◆ YOUR OBJECTIVE: Copy the entries below word for word, minus the pictures.

◆ THE DATA:
● ● ● ● ● ● ●

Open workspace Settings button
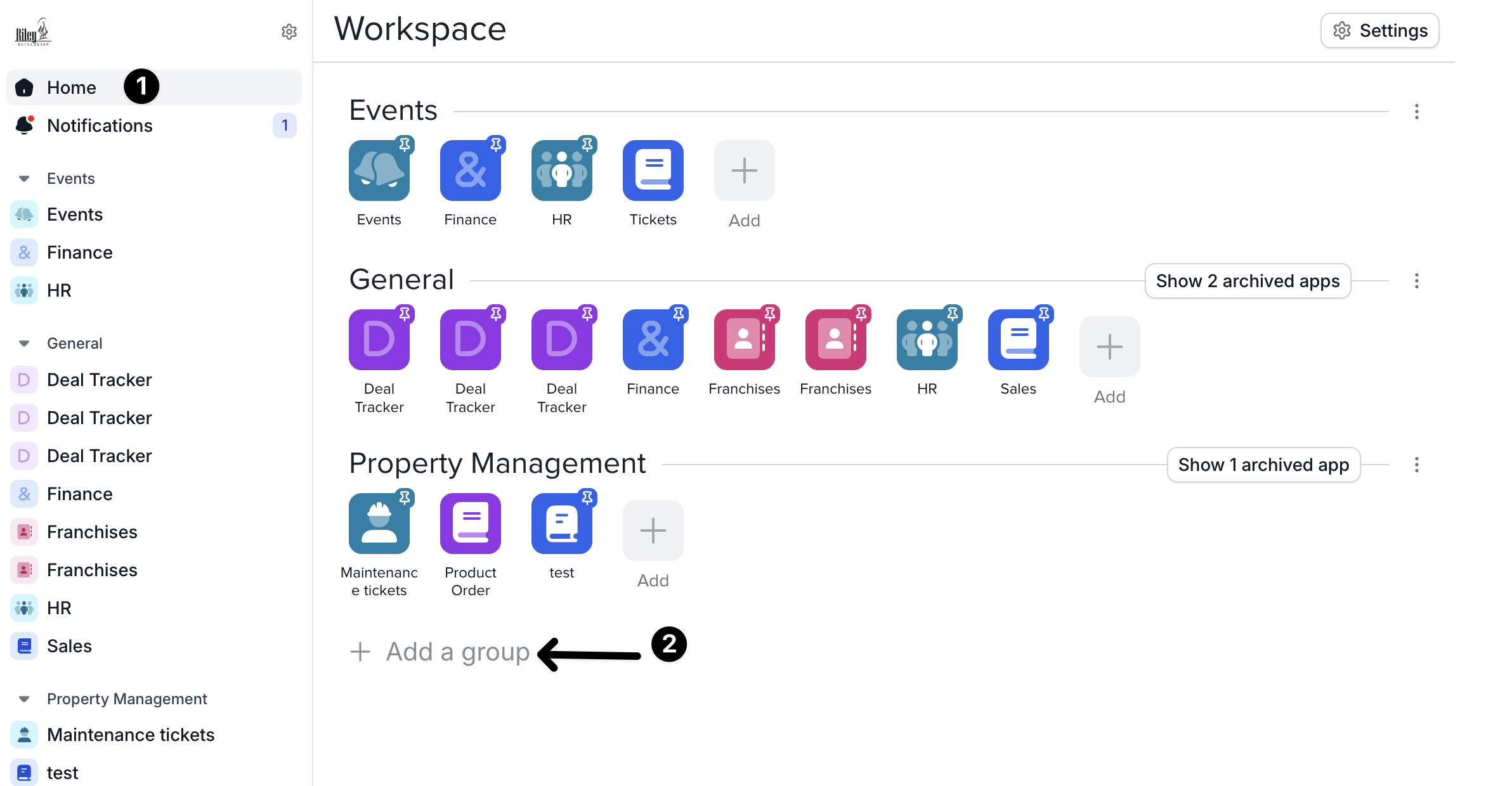(1379, 30)
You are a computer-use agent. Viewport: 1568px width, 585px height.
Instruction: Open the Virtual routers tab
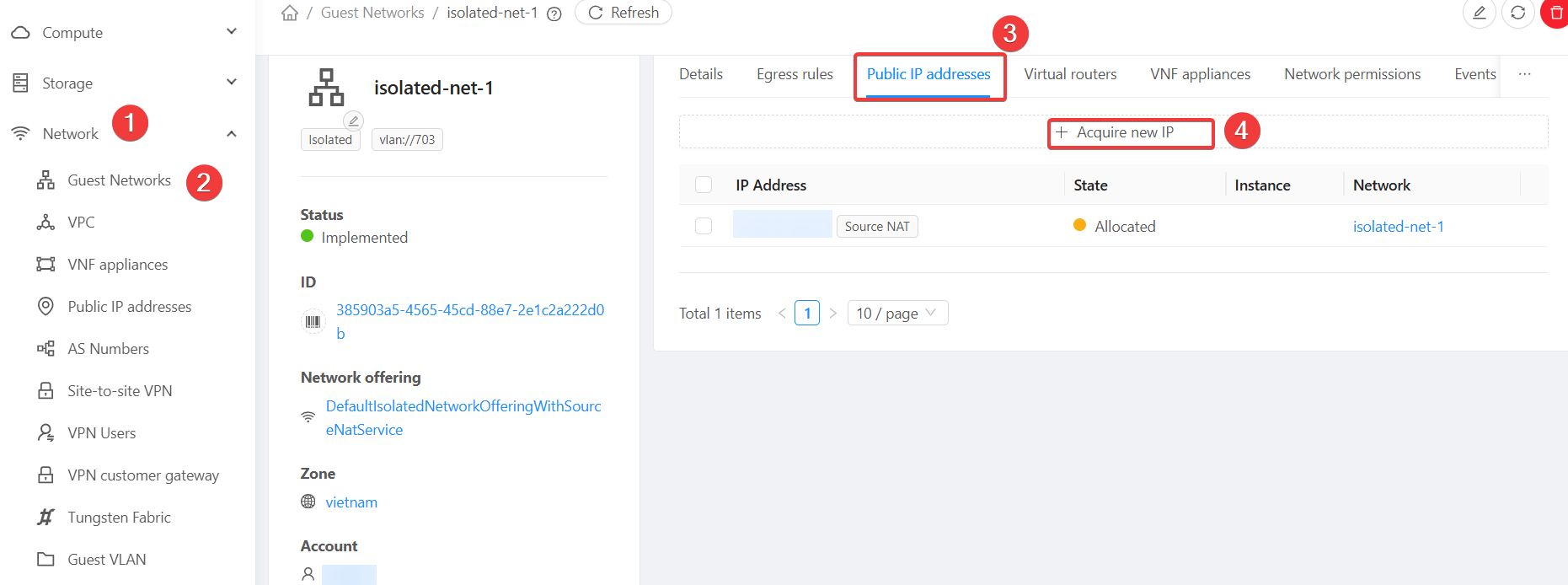tap(1069, 74)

● ● ● ● ● ● ●

◆ WRITTEN ANSWER:
Open workspace Settings button
(1379, 30)
You are a computer-use agent. Viewport: 1568px width, 585px height.
Instruction: Open the Virtual routers tab
tap(1069, 74)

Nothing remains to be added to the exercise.